The other day he and I went on a walk and I decided to work on heeling. And he just wasn't focusing, so out came those leash pops. And the more I popped that leash, the worse he lagged, and the farther down at the ground he looked. He would not look me in the face. What happened to that peppy little puppy who would prance like a horse when we played the heel game?
It all finally came together and I came back to my senses when I went to obedience training without Vertigo this week (he had a cough). I watched the rest of my class work on their heel work and well, it's a lot easier to pick out others' mistakes than your own. One pair in particular, the trainer kept popping her dog for infringements and from the outside I could see, it was making the dog even more confused and frustrated than it already was. Then of course it finally clicked that I'd been doing the exact same thing.

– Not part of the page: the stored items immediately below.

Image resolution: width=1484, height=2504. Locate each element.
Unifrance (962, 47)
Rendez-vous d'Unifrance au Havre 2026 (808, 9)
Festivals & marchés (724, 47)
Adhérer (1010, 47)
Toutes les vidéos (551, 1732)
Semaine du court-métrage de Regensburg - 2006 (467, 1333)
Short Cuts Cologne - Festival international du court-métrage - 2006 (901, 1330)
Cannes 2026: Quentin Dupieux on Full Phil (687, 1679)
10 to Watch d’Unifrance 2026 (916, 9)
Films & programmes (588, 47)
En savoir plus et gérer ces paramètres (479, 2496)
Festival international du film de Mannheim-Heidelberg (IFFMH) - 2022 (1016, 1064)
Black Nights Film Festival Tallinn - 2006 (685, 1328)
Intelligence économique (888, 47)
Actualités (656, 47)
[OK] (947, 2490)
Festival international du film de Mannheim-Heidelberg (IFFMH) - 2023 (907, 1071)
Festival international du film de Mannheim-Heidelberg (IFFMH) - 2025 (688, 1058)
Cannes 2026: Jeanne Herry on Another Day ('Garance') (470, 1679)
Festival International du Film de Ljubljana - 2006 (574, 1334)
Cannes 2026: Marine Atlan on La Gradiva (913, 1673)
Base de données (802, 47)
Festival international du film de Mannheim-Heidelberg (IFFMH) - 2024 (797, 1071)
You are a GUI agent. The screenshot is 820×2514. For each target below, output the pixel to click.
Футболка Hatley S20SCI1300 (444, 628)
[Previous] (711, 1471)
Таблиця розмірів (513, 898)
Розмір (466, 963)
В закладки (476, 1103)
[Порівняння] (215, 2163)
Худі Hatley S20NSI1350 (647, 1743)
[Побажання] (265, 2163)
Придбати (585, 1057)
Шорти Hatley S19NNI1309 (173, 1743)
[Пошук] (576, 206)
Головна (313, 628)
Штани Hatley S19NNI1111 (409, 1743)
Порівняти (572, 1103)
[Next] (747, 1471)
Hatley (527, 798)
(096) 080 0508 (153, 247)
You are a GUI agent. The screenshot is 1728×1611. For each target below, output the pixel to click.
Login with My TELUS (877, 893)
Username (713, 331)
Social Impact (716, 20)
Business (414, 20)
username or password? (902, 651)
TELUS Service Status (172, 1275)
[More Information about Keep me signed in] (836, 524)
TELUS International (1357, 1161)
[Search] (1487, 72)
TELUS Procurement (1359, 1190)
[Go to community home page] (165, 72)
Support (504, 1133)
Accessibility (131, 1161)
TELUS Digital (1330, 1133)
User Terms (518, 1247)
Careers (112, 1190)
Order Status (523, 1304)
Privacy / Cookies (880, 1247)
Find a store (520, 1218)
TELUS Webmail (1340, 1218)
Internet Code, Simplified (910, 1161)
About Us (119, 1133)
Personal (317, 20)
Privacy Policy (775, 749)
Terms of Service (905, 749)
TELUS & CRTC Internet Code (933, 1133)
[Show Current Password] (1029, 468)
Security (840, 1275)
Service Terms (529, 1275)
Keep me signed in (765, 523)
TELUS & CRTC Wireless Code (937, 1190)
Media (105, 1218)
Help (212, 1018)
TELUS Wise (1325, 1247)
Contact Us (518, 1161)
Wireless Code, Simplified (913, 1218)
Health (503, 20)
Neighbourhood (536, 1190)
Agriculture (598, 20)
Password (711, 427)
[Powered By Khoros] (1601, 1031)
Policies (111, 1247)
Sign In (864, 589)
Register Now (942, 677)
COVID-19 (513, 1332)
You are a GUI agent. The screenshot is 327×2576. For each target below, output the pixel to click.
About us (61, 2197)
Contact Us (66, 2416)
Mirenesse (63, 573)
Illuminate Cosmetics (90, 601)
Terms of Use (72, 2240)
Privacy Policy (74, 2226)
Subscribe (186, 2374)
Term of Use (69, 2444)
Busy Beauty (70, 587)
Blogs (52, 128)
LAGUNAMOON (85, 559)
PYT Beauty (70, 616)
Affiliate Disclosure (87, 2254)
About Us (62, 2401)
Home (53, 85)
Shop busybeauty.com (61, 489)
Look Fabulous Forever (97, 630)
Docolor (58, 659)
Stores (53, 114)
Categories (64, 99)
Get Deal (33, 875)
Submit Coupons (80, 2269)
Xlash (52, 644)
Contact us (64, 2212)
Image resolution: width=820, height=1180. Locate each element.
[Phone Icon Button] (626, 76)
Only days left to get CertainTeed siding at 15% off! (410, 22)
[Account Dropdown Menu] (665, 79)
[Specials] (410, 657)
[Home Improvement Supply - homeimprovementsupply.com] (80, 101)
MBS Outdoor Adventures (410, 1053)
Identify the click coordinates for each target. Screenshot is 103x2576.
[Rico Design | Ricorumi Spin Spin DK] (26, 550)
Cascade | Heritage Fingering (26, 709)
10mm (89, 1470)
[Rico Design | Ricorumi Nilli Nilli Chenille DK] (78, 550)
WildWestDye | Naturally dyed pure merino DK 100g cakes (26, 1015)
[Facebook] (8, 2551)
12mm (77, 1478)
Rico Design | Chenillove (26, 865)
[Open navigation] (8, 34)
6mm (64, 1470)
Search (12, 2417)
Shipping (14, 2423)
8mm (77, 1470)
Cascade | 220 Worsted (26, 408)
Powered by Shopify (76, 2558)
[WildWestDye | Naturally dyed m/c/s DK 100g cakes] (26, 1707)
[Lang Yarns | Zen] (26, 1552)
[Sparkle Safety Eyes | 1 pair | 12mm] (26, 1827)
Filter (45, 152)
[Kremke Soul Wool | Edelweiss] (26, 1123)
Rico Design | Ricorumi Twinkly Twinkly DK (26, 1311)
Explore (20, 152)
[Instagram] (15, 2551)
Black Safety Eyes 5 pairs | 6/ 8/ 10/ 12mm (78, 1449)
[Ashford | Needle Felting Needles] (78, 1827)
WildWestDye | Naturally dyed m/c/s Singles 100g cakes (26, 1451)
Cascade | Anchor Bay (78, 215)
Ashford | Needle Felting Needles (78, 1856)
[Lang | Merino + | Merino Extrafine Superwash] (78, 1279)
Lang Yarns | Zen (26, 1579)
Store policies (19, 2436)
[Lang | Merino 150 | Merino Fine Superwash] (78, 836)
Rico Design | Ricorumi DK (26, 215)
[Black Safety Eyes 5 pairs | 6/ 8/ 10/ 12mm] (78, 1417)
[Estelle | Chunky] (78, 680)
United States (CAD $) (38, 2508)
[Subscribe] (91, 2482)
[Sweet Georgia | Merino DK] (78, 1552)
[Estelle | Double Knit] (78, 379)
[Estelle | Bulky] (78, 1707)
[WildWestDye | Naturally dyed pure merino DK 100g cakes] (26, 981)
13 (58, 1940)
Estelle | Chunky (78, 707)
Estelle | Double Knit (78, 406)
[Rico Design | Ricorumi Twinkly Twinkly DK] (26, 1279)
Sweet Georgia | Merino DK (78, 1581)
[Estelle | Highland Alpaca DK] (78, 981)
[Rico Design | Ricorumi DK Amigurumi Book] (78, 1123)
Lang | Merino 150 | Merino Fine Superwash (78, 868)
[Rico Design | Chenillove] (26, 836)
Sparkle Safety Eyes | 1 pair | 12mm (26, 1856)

So, starting now (well, starting 2 days ago) I'm taking the corrections back out. Of everything. He barks at "Ellie" across the street when she's out AGAIN and I tell him "oops" and call him towards me, using a lure if need be. I will practice heel in different situations using treats and especially his tennis ball, to get that pep back in his step. I will remind him that "down" is fun and stop correcting him for a slow one.
I'm still not gonna be perfect. I know that. But I owe it to Vertigo, myself, and the public who watches me train, to be a better trainer and a better person.